Widget w1 = factObj.create();
Widget w2 = factObj.create();

An advantage to this approach is that now we can create multiple independent factories, perhaps to work with multiple concurrent versions of some client system. Of course, if we actually want only one global numbering, then we can apply the singleton pattern.

1.3 When should we use static?

Use a static field when you want on variable for the whole class rather than one per object. Sometimes a class with do this privately to cache some kind of information or to keep track of some information about its instances, but for the most part static fields are rare except for constants. A constant should be a public static final field whose contents are immutable, and its name should be in all caps.

Use a static method when you want to associate some method with a class that doesn’t depend on having an instance. The most common case for static methods are static factory methods, which produce objects of a class (and don’t require that we already have an object to do so). It’s also common to factor out implementation functionality into private static helper methods.

Use a static class when you want a helper class that’s strongly associated with the enclosing class, especially when the helper doesn’t make sense on its own. Nesting a helper class also allows the outer class to see its private members and vice versa, which can be helpful when the two classes are tightly coupled. For example, it makes sense to nest a class implementing an iterator for a collection class inside the collection class, because the iterator probably doesn’t make sense without the collection class, and it is often useful for the iterator to be able to see into the collection objects.

2 Arrays

2.1 What are they?

In Java, an array of type τ[] (where τ is any Java type) is a mutable, fixed-length, constant-time–indexed sequence of values of type τ. Let’s unpack that, from back to front:

2.2 How can we use them?

To create a new array, use the special array form of the new operator, which comes in two main variants:

As a special case, when used to initialize a variable as part of its declaration everything before the curly braces can be omitted:

int[] intArray = {2, 4, 6, 8};

The main operation on arrays is indexing, for both observing and updating the array. It’s also common to find out the length of an array using its length field.

assertEquals(4, intArray[1]);
assertEquals(8, intArray[3]);

intArray[3] = 17;

assertEquals(17, intArray[3]);

assertEquals(4, intArray.length);

The class Arrays (doc) provides a large number of static methods for working with arrays, such as searching, sorting, filling, and copying. It also provides a method for turning an array of any type T into a List (doc) of T: <T> List<T> asList(T... a).3Note that List is an interface, and the venerable ArrayList is one class that implements it. Ah, but what does that T... mean? It’s a special form of array.
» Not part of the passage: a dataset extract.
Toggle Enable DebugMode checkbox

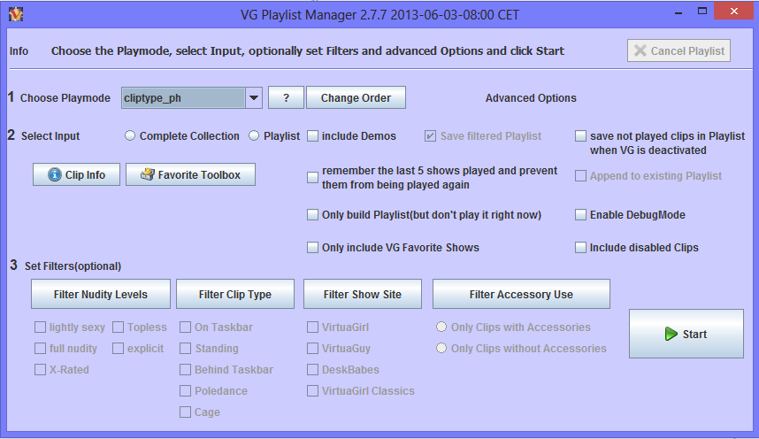point(581,215)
Read on...

2.2.1 Varargs

Suppose we want a method that takes an arbitrary number of strings. Of course arrays are good for this, since they represent arbitrary length sequences:

void setPlayers(String[] newPlayers);

However, passing an array is ugly and inconvenient when in the common case we don’t have an array already and want to list the elements directly in the method call:

setPlayers(new String[] {"Crosby", "Stills", "Nash", "Young"});

Instead, Java provides a way to declare a method that takes a variable number of arguments:

void setPlayers(String... newPlayers);

The ... parameter always comes last in the argument list, though there may be a number of ordinary parameters that come before it.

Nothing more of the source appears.